Data extracted from a collection
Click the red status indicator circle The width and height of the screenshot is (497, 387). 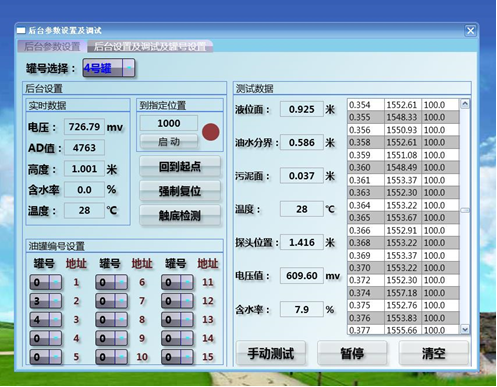(x=211, y=132)
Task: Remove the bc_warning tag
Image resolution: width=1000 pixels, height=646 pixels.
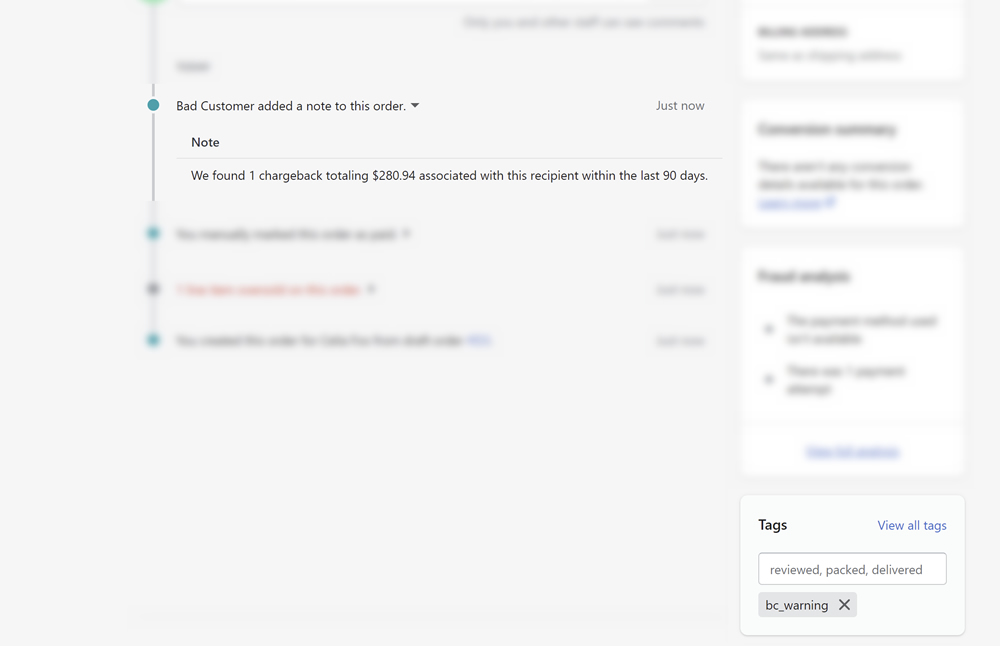Action: coord(844,605)
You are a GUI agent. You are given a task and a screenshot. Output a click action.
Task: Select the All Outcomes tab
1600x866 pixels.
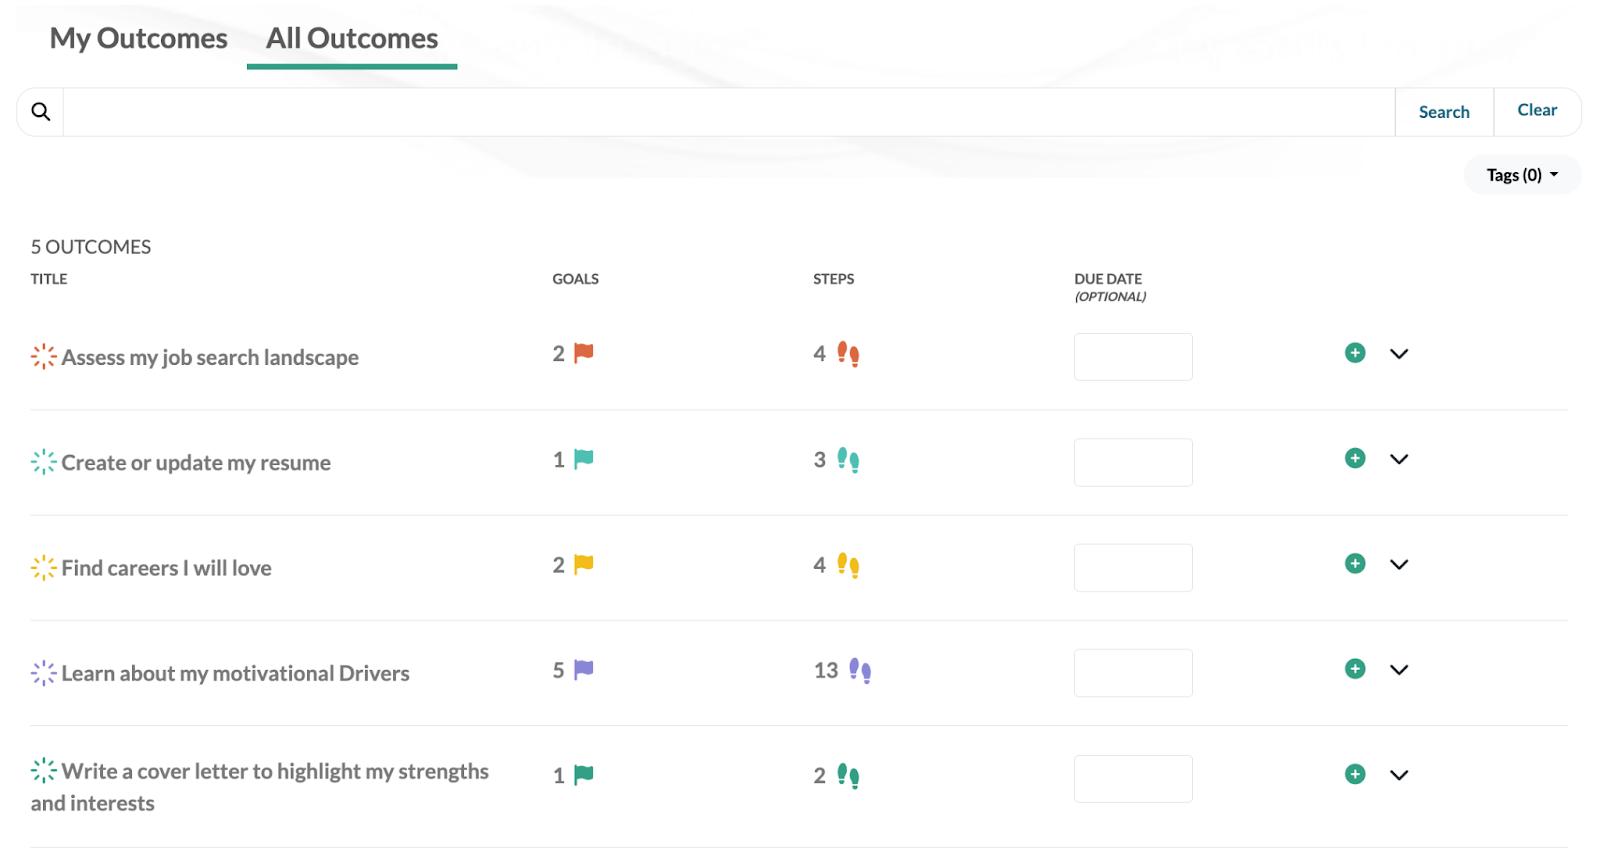352,38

What is expected: Extract exactly the lines above from the line containing "Task: Remove the bc_warning tag" through the last one, both ends included, but not the pictures.

Solution below:
Task: Remove the bc_warning tag
Image resolution: width=1000 pixels, height=646 pixels.
Action: coord(844,605)
You are a GUI agent. You are given a task and a screenshot. Output a click action.
Task: Select the All Outcomes tab
1600x866 pixels.
352,38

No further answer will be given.